アナに手を差し伸べる
マーガレット・S・リファース
(アメリカ合衆国,ユタ州)
何年か前に,わたしは初等協会で6歳児のクラスを教えました。名簿に載っている生徒の一人にアナがいました。わたしはアナの家族をよく知っていて,両親が別居し,アナが父親と住んでいることを知っていました。彼らはほとんど教会に来ませんでした。
わたしはアナと父親に会ってアナを初等協会に誘うために,彼らの家に立ち寄りました。アナは興味を持ったように見えましたが,一度も来ませんでした。わたしは何週間もの間,毎週日曜日の朝,初等協会に誘うためにアナの家に電話しました。だれも電話に出ませんでしたが,わたしはいつもメッセージを残し,初等協会でアナに会えたらうれしいと伝えました。

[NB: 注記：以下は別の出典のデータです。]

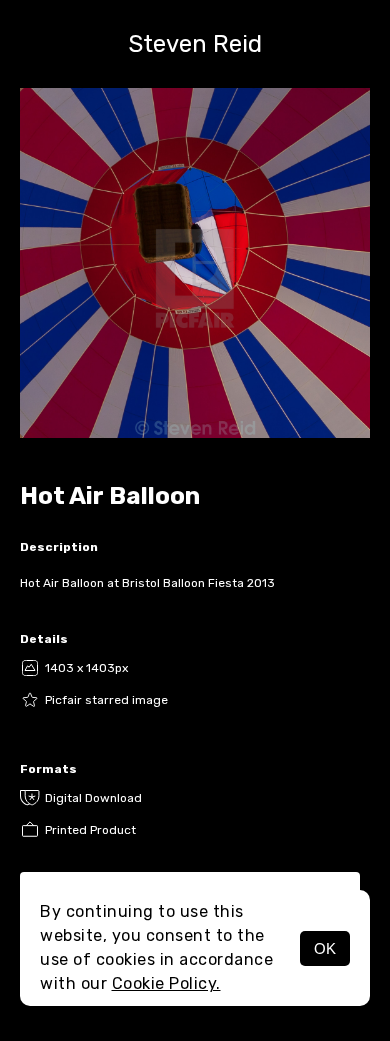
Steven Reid (195, 44)
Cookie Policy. (166, 983)
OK (325, 948)
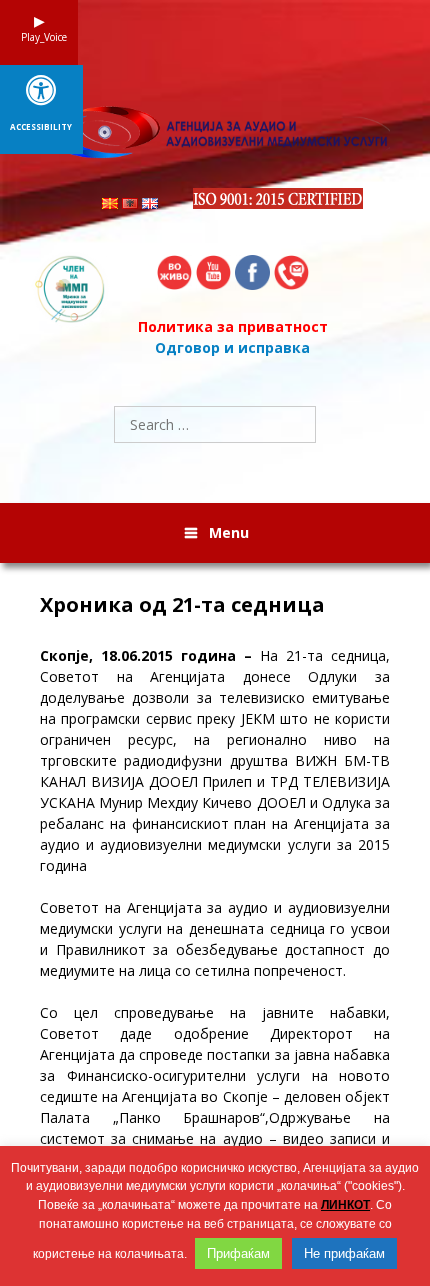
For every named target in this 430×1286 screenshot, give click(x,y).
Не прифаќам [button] (344, 1253)
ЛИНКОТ (345, 1205)
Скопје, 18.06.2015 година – (146, 655)
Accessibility (41, 127)
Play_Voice (39, 37)
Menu (229, 532)
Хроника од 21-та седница (182, 605)
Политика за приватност (233, 326)
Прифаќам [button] (238, 1253)
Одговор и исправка (232, 347)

ある日曜日の朝,アナが教会に来ました。父親に助けてもらって安息日の服装に着替えて初等協会に行く準備をし,教会まで送ってもらったのでした。わたしは彼女に会えてうれしかったので歓迎し,同じクラスの子供たちと知り合えるように助けました。
レッスンをして,歌を歌い,クラスの最後には塗り絵をしました。子供たちが部屋を出て行くとき,アナはわたしのところへ来て,わたしの手の中に,丸めた紙を落としました。わたしは,初めはごみだと思いました。ごみ箱に捨てようと思いましたが,開いてみるよう御霊に促されました。アナはその紙にわたしあてのメッセージを書いていました。6歳児の手書きの文字で,「だいすき」と書かれていました。

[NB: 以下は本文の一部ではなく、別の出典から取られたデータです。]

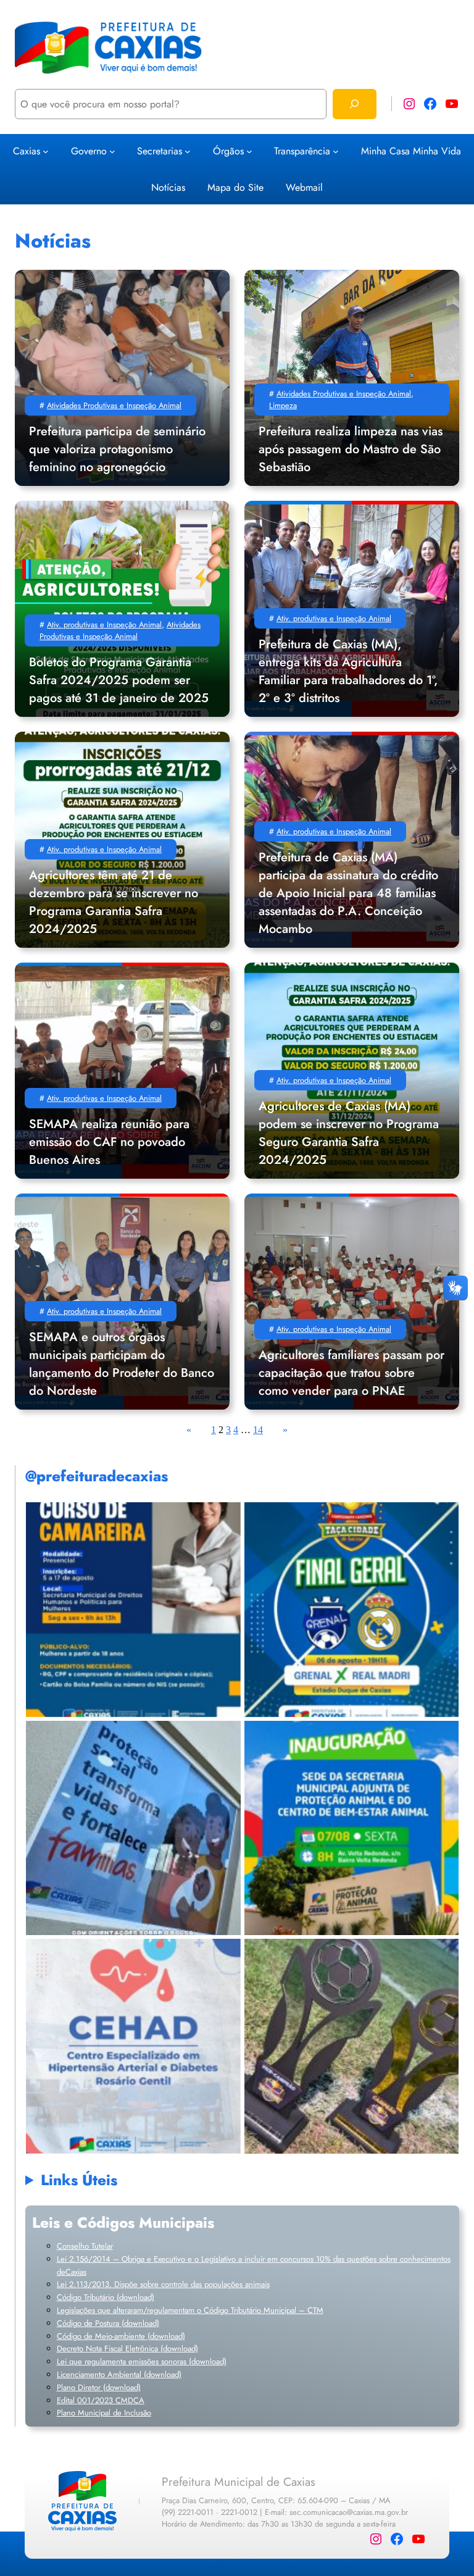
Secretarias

アナはわたしのことを好きになるほどわたしを知りませんでした。彼女がわたしについて知っていることといえば,留守番電話に残された,初等協会に誘うわたしの声くらいでした。しかし,彼女に近づきたいという一心で行った小さな努力により,アナはだれかが自分に関心を寄せ,救い主の愛を感じるのを助けたいと思っているということを知ったのです。
アナは時折初等協会に来るようになり,父親も時々教会に来るようになりました。しかし,家族の状況が再び変わってからは以前ほど会えなくなりました。
わたしはここ何年も,アナについて考えてきました。彼女が初等協会で過ごした時間を覚えていてほしいと心の底から願っています。彼女は当時学んだことの一部を覚えているかもしれませんが,何よりも主の愛や御霊の慰め,教師の愛を感じたことを覚えていてくれることを切に願っています。